Circulaire CDE n° 94-20 du 7 Juin 1994
relative à la prévention des licenciements économiques et aux plans sociaux


NOR : TEFE9410060C



Destinataires :
Le ministre du travail, de l'emploi et de la formation professionnelle à Messieurs les préfets de région ; Mesdames et Messieurs les directeurs régionaux du travail et de l'emploi ; Mesdames et Messieurs les préfets de département ; Mesdames et Messieurs les directeurs départementaux du travail, de l'emploi et de la formation professionnelle.


Signataires :
Michel Giraud


Références :
Note d'orientation sur les plans sociaux du 22 octobre 1991 (NDE n° 52-91) ;
Circulaire du 11 juin 1992 portant complément à la note d'orientation du 22 octobre 1991 (CDE n° 92-24) ;
Circulaire du 29 décembre 1992 relative à l'application de l'article L 321-1-2 du code du travail (CDE/DRT n° 92-26) ;
Circulaire du 29 janvier 1993 relative à la modification des procédures de licenciement pour motif économique (CDE n° 93-1).



Dans un contexte de chômage important, la situation économique a conduit, depuis 1992, les entreprises à de nouvelles adaptations de leurs effectifs et à une forte progression du nombre de licenciements économiques.
Si un retournement peut être observé dans la période récente, le niveau des licenciements demeure élevé et marque toujours une propension à la flexibilité dite externe dans la gestion du personnel, c'est-à-dire à un recours souvent préférentiel aux suppressions d'emploi.
Or, les coûts économiques et humains qu'entraînent les licenciements apparaissent de moins en moins compatibles avec la nécessité de préserver la confiance envers les entreprises.
Les licenciements économiques constituent également une cause importante du chômage de longue durée et peuvent conduire à des situations d'exclusion professionnelle et sociale.
Enfin, les coûts directs et indirects du chômage contribuent à compromettre l'équilibre de notre protection sociale, et pèsent in fine sur les coûts et donc la compétitivité des entreprises.
Les pratiques des entreprises en matière de la gestion de l'emploi doivent donc évoluer.
Dès le 20 septembre dernier, le Premier ministre avait exprimé ses préoccupations à ce sujet et demandé aux entreprises publiques, comme aux entreprises qui sollicitent l'aide de l'Etat, de privilégier le maintien dans l'emploi, en anticipant si nécessaire les mesures prévues par la loi quinquennale.
La loi quinquennale relative au travail, à l'emploi et à la formation professionnelle du 20 décembre 1993 vise en effet à renforcer le recours aux mesures alternatives aux licenciements, en particulier grâce à une panoplie très diversifiée d'actions sur l'organisation et la durée du travail.
Par cet ensemble de moyens juridiques et financiers qu'elle propose, la loi permet désormais aux entreprises d'envisager de nouveaux modes d'organisation destinés à prévenir ou à traiter les difficultés d'emploi.
La reprise de la croissance qui s'amorce permet de mettre en place une conception des problèmes de l'emploi plus attentive aux réalités humaines.
II appartient aux chefs d'entreprise et aux représentants du personnel, avec l'appui des services du ministère du travail, de s'en saisir.
La réduction des licenciements passe également par la mise en place d'une démarche préventive visant à adapter et à valoriser par avance le potentiel humain. Aussi, de nouvelles organisations du travail, l'adaptation permanente des salariés aux évolutions techniques, la gestion prévisionnelle des emplois, des âges et des compétences, le développement d'actions de reconversion pour les salariés dont les postes sont menacés doivent-elles conduire au maintien et au développement de l'emploi.
Un effort continu de formation des jeunes, même si les embauches directes ne sont pas toujours possibles, est la meilleure façon de disposer d'une main d' uvre qualifiée.
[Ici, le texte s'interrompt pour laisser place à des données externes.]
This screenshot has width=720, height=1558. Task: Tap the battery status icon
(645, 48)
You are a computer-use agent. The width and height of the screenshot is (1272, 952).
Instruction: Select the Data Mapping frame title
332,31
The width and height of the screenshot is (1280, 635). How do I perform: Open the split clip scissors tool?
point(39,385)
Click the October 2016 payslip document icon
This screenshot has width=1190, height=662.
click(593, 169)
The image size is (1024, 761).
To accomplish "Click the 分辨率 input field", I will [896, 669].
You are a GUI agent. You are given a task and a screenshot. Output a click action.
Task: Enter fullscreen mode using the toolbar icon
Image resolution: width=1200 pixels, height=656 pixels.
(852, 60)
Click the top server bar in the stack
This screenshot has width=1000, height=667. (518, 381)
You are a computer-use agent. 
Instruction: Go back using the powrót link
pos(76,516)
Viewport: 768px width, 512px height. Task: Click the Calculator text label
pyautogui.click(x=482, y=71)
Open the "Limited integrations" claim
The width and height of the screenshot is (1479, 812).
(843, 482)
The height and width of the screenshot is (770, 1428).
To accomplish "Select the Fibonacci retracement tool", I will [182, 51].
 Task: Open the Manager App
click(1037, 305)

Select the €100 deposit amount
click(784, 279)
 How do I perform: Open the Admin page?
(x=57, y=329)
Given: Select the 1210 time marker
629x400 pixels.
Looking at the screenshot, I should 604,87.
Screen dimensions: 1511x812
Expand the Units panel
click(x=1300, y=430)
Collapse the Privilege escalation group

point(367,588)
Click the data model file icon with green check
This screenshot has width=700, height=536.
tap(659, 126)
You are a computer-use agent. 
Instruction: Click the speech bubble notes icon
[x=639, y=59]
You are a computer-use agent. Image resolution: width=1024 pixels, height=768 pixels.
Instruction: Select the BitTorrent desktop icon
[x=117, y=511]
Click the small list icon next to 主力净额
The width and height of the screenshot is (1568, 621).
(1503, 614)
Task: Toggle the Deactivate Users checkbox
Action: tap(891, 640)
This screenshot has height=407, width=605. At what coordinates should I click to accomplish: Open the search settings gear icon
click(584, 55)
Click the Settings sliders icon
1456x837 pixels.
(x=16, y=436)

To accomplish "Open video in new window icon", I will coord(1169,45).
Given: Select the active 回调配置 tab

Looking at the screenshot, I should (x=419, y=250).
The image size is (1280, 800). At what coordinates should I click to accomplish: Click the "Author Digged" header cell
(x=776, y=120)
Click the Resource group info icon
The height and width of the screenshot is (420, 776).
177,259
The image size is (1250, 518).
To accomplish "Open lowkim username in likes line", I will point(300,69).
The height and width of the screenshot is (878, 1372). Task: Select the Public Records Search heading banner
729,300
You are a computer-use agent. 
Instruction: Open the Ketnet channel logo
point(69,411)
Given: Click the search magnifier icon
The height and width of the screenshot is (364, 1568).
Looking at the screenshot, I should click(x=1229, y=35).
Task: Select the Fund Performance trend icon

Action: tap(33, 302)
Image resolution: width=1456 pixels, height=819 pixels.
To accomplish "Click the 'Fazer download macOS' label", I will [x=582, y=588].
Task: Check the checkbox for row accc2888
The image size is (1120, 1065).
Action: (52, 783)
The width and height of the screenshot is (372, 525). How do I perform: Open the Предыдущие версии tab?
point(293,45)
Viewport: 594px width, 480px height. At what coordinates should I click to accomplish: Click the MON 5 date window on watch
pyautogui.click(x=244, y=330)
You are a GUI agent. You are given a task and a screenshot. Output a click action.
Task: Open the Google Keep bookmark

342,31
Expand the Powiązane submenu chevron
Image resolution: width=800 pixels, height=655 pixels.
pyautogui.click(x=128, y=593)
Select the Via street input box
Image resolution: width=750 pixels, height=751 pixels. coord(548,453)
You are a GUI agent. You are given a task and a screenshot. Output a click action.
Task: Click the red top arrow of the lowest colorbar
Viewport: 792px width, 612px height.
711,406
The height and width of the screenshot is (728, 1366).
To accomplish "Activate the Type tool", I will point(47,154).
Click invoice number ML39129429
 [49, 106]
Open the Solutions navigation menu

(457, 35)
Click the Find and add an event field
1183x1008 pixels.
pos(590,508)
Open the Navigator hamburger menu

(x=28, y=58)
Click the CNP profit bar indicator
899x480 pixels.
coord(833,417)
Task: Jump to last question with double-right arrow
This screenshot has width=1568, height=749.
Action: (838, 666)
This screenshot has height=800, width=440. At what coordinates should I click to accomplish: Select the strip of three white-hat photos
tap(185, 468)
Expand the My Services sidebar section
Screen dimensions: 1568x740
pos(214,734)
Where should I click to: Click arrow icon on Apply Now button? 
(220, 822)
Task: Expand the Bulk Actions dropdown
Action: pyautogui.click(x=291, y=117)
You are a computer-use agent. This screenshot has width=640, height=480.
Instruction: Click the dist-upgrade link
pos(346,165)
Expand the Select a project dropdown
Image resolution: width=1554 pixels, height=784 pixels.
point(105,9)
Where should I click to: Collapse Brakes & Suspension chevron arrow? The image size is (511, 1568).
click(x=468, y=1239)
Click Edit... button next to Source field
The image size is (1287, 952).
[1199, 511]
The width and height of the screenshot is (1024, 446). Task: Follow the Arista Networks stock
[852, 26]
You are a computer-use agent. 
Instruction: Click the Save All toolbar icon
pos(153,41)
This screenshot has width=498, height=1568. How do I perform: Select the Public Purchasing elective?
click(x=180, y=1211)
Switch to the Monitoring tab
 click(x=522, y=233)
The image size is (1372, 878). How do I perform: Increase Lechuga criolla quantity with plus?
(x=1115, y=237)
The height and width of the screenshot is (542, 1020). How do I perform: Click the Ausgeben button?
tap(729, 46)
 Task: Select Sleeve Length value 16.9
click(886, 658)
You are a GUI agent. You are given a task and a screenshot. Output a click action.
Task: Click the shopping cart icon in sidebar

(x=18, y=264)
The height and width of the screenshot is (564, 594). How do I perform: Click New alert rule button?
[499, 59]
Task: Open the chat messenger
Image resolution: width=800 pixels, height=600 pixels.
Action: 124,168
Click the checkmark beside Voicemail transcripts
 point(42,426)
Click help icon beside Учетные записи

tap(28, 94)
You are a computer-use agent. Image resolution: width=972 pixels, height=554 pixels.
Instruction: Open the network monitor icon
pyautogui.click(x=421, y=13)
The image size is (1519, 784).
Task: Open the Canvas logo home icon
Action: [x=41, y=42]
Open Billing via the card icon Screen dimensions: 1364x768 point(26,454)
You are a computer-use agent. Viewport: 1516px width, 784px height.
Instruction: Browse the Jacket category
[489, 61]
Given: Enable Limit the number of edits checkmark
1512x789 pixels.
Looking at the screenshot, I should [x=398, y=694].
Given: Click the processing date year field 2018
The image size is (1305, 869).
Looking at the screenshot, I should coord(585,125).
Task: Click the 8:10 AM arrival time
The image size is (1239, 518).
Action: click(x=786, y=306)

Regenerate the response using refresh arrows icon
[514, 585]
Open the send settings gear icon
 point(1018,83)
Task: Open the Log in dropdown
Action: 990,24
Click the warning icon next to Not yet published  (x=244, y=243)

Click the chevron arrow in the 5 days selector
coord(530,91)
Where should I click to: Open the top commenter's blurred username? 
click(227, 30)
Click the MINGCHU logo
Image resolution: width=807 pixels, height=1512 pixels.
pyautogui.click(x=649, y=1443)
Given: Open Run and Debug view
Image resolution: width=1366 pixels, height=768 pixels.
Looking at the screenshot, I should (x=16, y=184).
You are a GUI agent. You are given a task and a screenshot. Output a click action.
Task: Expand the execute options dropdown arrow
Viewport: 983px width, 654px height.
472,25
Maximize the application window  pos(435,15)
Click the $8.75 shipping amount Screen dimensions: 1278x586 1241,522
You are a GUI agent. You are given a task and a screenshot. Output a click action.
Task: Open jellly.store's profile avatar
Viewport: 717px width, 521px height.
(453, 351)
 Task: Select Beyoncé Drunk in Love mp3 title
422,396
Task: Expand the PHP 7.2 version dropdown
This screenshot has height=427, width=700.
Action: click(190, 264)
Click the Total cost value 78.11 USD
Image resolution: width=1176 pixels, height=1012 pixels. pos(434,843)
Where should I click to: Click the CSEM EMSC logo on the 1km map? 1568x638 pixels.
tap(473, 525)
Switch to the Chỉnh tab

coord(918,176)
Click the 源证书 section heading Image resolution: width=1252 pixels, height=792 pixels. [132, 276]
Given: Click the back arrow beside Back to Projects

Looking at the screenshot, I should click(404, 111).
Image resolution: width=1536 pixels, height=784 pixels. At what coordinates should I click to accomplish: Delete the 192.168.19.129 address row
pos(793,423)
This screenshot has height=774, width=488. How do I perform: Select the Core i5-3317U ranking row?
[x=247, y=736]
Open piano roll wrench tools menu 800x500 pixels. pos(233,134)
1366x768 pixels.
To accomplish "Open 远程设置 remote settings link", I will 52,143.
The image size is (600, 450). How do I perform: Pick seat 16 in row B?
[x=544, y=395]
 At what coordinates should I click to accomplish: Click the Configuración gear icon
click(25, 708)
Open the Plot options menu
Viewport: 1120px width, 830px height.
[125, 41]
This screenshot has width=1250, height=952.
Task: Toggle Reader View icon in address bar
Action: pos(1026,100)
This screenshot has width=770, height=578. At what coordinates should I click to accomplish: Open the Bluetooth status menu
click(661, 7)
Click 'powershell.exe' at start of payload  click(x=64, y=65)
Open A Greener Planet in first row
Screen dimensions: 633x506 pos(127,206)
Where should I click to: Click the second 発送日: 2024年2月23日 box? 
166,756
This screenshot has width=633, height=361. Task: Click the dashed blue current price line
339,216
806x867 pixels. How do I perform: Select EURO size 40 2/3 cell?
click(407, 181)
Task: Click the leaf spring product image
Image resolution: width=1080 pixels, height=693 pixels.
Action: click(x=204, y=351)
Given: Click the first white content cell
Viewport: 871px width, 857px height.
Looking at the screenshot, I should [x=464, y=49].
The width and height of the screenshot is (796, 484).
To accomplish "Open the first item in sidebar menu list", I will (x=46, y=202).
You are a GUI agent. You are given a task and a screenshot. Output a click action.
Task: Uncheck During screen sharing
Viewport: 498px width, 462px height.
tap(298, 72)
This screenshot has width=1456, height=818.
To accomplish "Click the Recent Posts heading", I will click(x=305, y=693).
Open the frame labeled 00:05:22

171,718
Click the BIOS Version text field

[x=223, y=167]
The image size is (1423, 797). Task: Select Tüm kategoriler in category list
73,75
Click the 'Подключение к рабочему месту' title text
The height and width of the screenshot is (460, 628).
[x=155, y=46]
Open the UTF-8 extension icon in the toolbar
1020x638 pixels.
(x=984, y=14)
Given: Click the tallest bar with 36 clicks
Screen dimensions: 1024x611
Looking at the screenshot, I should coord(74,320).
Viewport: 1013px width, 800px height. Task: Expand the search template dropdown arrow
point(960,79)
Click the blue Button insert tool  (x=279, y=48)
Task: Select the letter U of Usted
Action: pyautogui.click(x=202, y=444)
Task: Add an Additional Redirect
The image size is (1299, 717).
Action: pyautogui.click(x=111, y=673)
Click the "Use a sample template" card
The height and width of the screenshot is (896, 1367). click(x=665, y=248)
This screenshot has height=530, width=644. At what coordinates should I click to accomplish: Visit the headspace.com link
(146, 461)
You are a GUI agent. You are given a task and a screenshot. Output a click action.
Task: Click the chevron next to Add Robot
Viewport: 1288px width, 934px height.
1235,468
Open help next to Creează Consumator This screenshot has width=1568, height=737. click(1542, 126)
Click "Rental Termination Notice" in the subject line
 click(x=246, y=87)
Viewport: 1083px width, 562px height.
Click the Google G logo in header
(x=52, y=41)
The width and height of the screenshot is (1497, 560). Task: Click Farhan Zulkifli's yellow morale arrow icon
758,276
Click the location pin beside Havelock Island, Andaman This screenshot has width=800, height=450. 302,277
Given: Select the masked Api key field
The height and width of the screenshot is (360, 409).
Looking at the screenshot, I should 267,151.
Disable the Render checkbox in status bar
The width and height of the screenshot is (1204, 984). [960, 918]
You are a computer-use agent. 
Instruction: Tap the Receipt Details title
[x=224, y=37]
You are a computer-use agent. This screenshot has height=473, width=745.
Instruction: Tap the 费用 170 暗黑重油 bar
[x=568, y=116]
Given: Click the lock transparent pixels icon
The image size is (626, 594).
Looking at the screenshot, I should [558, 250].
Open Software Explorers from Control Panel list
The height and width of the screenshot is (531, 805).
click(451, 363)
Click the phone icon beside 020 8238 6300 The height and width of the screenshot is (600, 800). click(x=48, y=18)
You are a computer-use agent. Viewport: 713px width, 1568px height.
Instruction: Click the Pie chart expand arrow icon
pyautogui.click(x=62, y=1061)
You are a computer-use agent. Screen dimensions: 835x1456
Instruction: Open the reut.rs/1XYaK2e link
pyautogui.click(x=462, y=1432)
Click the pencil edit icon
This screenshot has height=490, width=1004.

Les pouvoirs publics ont largement développé les incitations financières aux contrats en alternance et au premier emploi. De plus, l'assouplissement des préretraites progressives permet également, hors situation de plan social, de disposer d'un levier important pour générer des embauches.
Vous veillerez à ce que les employeurs répondent positivement à cette démarche majeure, qui contribuera à apporter du dynamisme aux entreprises, tout en leur permettant de jouer un rôle social important dans l'insertion des jeunes.


1 Orientations générales.


En application de l'article L 321-4-1 du code du travail, le plan social doit obligatoirement comporter des mesures conformes à son objectif fondamental : éviter ou limiter le nombre de licenciements et faciliter le reclassement des salariés dont le licenciement n'a pu être évité.
Ces dispositions ont fait l'objet, dans la période récente, de plusieurs notes d'orientation et circulaires, en date du 22 octobre 1991, 11 juin 1992 et 29 janvier 1993 qui demeurent en vigueur.
Les évolutions de la jurisprudence, comme l'affirmation plus nette de la priorité donnée aux mesures alternatives aux licenciements, conduisent toutefois à préciser ou rappeler un certain nombre de principes.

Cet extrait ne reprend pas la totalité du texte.